Taking Attendance Tips

Taking attendance in the classroom is easy….when you have 5-10 students. But what if you have 25 or even 100 students in your classroom? Should you spend the first half of class calling out each student’s name and waiting for a whispering of “Here” come from the back of the room? There are better ways to accomplish taking attendance and below you will find many different options we have compiled to do this in your classroom setting.

  1. Use the Blackboard Quiz Tool
    • You can create a quiz that opens and closes within a specific amount of time (perhaps from the time class starts to a few hours after class ends) in your Blackboard course shell where students answer a simple question to prove they were in class. You could make a question where they put in a codeword you said in class or you could simply make the question be a yes or no if they were in class today.
      • The cons of doing this approach are students could share the codeword, mark that they were in class when they weren’t, or forget to take the quiz in the allotted time. This will also take some time to setup on the instructor’s end.
  2. Google Forms
    • Create a poll in a Google Form that asks students to respond by entering some identifier when answering the question. You can create a QR code that makes it easier for students to open up the poll question on their smart device. According to Pat Desrochers in the UCA Chemistry Department, “They provide the real-time learning feedback polling on content, allowing quiet students to compare their understanding to the rest of the class.  I love the teachable moments that result from large deviations from “correct answers.” I realize lots of apps exist to do this, but why seek another app when G-forms are easy and QR codes are easy to make and drop in PowerPoint?”
      • The cons of using this method is it is dependent on students having a smart device. Most faculty have probably noticed students are more likely to forget their books rather than their phones, but this could potentially be an issue. Also, some students had issues with Safari vs. Google and access to the form, but eliminating the need to be signed into their UCA email should fix this issue.
  3. Use a polling tool such as Mentimeter or PollEverywhere
    • Create a question where students have to respond using their smart device (phone, laptop, tablet) on a platform such as Mentimeter or PollEverywhere. Do this at the beginning of the class, download the results of who responded after class, and add this to your attendance sheet. Each tool has different options and features for their free versions, so be sure to look at that before deciding which tool you should use. As of this writing, Mentimeter allows for unlimited audience, but can only use two question slides, while PollEverywhere allows only 25 audience members, but unlimited question slides.

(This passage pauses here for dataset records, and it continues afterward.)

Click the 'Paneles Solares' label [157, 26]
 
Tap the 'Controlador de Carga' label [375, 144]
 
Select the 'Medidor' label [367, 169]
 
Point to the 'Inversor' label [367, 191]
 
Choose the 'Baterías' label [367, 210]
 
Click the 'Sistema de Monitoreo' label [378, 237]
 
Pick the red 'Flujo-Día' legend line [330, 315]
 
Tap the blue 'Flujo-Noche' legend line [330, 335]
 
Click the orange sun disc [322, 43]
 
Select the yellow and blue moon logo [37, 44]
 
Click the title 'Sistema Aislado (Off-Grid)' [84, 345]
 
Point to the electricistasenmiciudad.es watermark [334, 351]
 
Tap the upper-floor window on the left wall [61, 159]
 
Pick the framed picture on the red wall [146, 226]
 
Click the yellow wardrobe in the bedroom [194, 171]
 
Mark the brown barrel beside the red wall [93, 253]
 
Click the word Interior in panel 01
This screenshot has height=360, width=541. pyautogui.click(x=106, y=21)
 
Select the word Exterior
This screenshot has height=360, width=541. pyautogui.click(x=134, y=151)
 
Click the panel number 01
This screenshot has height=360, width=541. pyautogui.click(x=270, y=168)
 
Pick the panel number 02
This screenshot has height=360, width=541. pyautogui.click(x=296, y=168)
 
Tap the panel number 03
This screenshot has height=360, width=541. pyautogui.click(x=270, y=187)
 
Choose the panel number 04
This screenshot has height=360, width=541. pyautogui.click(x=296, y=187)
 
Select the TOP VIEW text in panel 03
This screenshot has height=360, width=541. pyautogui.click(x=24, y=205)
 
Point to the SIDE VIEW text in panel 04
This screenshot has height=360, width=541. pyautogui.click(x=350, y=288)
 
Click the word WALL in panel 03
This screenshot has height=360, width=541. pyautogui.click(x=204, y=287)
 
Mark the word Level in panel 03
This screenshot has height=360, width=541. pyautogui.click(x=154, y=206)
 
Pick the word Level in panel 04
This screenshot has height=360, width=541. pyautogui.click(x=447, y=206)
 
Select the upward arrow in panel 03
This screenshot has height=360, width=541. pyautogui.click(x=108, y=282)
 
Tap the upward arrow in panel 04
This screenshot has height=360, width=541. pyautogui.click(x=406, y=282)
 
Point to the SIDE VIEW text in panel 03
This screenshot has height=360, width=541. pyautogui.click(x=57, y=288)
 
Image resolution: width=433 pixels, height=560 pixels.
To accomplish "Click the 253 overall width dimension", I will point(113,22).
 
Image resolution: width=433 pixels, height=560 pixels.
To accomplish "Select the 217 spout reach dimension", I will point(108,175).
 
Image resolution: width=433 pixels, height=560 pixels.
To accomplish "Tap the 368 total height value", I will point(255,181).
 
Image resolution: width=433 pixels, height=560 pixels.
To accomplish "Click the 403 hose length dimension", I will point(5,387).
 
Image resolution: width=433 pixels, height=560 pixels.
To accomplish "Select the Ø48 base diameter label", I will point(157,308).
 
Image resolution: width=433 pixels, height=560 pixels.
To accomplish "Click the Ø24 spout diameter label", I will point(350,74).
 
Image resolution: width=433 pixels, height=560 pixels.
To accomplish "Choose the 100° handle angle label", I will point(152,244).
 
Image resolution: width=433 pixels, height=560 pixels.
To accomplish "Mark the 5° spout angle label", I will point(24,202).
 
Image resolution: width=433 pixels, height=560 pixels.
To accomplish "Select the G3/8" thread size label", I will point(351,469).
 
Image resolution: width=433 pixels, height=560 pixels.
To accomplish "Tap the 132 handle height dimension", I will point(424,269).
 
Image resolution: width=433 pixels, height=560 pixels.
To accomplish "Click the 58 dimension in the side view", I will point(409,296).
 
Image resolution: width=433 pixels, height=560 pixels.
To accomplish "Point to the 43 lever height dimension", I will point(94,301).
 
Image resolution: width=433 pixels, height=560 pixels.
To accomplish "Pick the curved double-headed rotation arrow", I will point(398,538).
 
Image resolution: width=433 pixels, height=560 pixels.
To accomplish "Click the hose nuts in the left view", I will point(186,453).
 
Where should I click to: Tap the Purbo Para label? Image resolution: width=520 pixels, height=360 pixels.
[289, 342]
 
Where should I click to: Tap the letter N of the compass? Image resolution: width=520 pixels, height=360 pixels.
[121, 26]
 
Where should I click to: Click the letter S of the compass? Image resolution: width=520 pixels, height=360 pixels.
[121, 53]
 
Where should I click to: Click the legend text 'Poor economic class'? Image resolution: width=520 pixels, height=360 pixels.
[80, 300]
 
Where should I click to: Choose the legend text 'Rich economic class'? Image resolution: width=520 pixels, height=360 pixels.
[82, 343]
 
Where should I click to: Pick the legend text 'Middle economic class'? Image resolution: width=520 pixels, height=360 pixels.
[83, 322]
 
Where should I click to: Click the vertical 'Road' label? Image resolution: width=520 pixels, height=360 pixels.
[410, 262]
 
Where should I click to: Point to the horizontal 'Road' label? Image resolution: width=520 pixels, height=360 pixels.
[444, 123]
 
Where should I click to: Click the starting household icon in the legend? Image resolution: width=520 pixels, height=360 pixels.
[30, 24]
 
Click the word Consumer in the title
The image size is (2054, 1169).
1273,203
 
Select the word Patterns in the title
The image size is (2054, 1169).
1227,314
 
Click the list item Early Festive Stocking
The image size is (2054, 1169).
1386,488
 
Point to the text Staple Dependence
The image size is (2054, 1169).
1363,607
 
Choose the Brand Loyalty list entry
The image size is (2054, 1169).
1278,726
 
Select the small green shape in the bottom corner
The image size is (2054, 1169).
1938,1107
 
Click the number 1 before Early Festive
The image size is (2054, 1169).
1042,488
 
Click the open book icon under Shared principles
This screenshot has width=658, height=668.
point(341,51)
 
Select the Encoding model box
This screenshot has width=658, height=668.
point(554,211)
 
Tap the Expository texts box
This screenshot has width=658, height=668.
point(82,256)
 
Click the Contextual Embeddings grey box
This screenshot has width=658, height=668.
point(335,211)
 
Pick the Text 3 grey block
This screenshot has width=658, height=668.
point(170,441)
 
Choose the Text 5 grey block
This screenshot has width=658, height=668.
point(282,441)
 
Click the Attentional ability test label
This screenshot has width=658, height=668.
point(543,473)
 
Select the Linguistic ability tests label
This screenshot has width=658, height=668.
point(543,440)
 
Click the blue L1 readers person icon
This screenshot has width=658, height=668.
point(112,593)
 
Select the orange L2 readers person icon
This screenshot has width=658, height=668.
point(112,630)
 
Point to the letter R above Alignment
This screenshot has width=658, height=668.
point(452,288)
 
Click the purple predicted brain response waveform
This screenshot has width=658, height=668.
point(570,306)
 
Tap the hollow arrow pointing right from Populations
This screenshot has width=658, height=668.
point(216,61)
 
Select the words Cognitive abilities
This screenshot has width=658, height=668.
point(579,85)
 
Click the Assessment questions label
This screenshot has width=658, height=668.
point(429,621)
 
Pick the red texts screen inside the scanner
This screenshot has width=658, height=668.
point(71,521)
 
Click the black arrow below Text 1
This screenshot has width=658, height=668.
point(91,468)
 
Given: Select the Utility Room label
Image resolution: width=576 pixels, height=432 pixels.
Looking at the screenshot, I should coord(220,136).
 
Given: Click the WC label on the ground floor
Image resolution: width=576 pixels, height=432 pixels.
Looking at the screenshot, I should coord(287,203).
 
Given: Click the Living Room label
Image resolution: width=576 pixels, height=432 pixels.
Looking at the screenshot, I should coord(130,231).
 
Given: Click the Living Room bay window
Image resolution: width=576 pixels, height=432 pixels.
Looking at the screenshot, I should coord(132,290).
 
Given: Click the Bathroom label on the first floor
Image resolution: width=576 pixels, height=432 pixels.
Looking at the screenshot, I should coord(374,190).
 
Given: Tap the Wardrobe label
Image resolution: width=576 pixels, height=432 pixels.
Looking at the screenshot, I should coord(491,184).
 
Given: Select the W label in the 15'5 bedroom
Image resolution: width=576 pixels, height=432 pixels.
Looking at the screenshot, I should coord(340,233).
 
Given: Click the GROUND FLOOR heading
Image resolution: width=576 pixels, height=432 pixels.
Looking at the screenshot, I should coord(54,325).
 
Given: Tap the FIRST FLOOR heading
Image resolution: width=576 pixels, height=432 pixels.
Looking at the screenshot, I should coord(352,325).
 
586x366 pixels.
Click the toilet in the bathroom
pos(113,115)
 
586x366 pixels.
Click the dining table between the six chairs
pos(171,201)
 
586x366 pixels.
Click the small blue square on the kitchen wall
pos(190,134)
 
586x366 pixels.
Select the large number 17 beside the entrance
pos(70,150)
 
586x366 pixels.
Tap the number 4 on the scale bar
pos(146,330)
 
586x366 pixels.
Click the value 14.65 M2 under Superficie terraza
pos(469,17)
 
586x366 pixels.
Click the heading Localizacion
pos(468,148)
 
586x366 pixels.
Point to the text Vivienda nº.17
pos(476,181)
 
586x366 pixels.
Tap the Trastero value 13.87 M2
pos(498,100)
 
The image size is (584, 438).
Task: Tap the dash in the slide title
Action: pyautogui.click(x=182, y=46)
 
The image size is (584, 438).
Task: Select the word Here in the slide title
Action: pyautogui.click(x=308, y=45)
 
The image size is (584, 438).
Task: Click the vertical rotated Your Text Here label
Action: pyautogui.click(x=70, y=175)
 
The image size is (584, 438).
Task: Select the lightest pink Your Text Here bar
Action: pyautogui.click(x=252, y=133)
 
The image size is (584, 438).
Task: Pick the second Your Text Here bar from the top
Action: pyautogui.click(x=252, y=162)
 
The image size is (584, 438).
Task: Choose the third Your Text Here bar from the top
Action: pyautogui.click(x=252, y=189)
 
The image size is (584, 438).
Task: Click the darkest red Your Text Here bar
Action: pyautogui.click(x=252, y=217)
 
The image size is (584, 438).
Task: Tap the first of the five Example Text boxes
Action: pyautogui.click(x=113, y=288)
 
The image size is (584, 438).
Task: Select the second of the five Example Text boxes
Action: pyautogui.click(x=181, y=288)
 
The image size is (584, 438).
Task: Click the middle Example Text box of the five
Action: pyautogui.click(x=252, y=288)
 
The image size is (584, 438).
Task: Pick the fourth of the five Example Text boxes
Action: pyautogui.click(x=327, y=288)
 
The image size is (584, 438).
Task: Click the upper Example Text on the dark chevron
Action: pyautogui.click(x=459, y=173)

      • Same cons as the Google Forms method above.
  4. Blackboard Attendance Tool
    • Blackboard has an attendance tool that you can simply click to a student’s name and class date and mark if they are in attendance, late, absent, or excused. This is similar to the pen and paper method, but gives you more options and houses your class roster within Blackboard. For more information, check out the Blackboard Attendance Help page.
      • The cons of using the Blackboard Attendance tool is it still requires you to mark each student individually if they are in attendance or not. If you have a large class, you would have to call out their names individually.